Collected data
────────

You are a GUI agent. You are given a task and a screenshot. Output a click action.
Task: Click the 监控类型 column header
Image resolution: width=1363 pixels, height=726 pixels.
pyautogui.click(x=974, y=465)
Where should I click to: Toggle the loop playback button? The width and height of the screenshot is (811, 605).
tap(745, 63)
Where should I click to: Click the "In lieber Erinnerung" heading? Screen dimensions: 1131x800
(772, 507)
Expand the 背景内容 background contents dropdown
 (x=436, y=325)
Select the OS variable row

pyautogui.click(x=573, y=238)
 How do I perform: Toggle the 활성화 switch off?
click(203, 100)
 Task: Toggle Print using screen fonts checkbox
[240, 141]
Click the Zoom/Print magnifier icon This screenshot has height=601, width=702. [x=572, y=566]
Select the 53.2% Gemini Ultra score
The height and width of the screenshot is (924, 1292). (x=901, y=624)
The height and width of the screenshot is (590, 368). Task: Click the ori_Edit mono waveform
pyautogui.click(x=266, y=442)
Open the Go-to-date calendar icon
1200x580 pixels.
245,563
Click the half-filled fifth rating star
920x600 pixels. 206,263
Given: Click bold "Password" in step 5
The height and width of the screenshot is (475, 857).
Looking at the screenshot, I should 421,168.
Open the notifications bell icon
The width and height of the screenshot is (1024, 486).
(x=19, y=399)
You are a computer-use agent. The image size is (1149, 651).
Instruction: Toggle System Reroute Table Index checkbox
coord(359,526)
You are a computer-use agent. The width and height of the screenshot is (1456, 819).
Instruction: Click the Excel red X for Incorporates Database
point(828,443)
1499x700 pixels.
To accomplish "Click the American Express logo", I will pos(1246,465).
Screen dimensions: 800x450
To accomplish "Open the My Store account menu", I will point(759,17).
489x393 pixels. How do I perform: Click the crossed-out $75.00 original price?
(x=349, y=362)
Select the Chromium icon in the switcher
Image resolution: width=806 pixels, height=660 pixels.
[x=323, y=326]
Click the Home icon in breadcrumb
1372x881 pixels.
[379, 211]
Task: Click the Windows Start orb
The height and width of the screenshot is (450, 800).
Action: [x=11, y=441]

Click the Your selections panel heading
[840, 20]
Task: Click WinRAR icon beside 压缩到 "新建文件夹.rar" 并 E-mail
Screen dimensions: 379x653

────────

▶ INSTRUCTIONS FOR THE TASK:
Please make an exact copy of the lines from the one holding "Given: Click bold" through the final line of the records above, nothing more.

▶ ANSWER AREA:
Given: Click bold "Password" in step 5
The height and width of the screenshot is (475, 857).
Looking at the screenshot, I should 421,168.
Open the notifications bell icon
The width and height of the screenshot is (1024, 486).
(x=19, y=399)
You are a computer-use agent. The image size is (1149, 651).
Instruction: Toggle System Reroute Table Index checkbox
coord(359,526)
You are a computer-use agent. The width and height of the screenshot is (1456, 819).
Instruction: Click the Excel red X for Incorporates Database
point(828,443)
1499x700 pixels.
To accomplish "Click the American Express logo", I will pos(1246,465).
Screen dimensions: 800x450
To accomplish "Open the My Store account menu", I will point(759,17).
489x393 pixels. How do I perform: Click the crossed-out $75.00 original price?
(x=349, y=362)
Select the Chromium icon in the switcher
Image resolution: width=806 pixels, height=660 pixels.
[x=323, y=326]
Click the Home icon in breadcrumb
1372x881 pixels.
[379, 211]
Task: Click the Windows Start orb
The height and width of the screenshot is (450, 800).
Action: [x=11, y=441]

Click the Your selections panel heading
[840, 20]
Task: Click WinRAR icon beside 压缩到 "新建文件夹.rar" 并 E-mail
Screen dimensions: 379x653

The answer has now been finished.